I have also had some great Sigmas in recent times, including the 17-50mm f2.8, the 105 macro, 10-20mm f4-5.6 EX DC and the EX DC version of the 30mm/f1.4 (pre the Art series).

I had a superb 24-60mm f2.8 which I passed on to another local member/user who had a K1.

Like many of us, I suffered a few stinkers as well from the consumer range, like the 18-55mm, 100-300mm DL. I bought these for use with a K-m, but they are obviously underperformers on the K-70, and were immediately replaced by a Pentax 16-45mm and Sigma 18-250mm.

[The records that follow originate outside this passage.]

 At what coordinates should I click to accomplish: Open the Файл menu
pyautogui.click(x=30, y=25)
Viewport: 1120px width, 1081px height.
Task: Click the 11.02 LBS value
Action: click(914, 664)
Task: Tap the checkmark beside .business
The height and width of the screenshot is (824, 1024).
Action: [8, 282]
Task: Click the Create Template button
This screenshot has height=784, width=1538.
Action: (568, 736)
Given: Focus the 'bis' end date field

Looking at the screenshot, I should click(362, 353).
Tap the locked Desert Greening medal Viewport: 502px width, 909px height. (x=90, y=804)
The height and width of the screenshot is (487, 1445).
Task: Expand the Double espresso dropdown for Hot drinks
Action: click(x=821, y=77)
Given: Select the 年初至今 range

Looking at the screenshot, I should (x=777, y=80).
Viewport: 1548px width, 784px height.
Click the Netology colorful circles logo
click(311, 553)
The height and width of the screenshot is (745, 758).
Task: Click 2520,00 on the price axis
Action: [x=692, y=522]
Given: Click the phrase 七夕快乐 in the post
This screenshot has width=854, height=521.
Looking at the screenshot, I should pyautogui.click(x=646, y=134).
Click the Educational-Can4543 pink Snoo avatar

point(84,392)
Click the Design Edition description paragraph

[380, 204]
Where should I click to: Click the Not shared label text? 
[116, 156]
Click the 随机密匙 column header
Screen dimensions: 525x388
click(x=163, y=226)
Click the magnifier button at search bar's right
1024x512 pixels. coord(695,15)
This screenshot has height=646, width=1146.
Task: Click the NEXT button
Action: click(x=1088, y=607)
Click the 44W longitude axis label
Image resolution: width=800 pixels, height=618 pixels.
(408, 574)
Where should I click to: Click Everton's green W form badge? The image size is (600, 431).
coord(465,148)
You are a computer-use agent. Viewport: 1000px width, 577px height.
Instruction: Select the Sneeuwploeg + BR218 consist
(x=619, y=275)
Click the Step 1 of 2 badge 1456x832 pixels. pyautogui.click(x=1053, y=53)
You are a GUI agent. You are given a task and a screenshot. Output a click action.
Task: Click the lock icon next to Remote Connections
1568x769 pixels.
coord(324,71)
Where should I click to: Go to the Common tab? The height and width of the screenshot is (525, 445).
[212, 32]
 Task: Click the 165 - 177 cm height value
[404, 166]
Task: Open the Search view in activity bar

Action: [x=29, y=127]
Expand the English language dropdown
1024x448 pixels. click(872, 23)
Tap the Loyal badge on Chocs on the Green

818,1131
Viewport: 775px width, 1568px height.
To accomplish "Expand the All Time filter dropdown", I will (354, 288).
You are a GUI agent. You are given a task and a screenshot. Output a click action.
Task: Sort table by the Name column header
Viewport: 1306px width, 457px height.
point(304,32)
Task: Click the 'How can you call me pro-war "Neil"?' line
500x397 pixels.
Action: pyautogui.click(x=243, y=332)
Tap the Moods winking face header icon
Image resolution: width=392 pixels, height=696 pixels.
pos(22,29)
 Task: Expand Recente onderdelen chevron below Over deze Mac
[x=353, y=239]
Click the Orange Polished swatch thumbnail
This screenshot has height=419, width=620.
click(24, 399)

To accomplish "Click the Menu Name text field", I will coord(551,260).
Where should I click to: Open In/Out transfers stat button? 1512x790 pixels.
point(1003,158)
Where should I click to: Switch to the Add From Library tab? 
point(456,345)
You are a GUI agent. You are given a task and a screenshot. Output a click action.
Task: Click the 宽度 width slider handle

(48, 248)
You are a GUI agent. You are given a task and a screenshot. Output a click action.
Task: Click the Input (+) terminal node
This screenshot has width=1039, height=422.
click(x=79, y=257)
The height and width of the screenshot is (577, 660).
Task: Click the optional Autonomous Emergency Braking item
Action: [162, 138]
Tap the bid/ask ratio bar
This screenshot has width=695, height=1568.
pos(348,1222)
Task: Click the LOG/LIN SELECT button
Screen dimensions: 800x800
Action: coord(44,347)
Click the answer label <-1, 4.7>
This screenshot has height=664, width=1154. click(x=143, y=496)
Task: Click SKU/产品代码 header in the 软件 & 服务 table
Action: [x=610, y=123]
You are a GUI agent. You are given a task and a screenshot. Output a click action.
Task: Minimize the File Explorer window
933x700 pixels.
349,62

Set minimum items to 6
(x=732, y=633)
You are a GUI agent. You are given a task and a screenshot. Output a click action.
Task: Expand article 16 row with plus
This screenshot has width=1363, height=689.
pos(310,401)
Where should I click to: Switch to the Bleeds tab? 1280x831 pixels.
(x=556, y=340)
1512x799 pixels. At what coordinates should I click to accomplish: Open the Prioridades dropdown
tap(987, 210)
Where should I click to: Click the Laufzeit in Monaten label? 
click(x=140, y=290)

I have good results from the 70-300mm f4-5.6 DG macro (not the classy APO model) on my newly acquired K1. Next to try on the K1 is a 28-90mm aspherical (feels like cheap plastic but seems an OK lens on the K-70, so it may be good on the K1).
Great to hear that you have the same lens and like it, Gary I'm using my D FA100/2.8 WR for 35mm negative digitising right now, but when I get round to doing some 6x6 and 645 format I'll probably use the Sigma for that, to maintain a reasonable working distance.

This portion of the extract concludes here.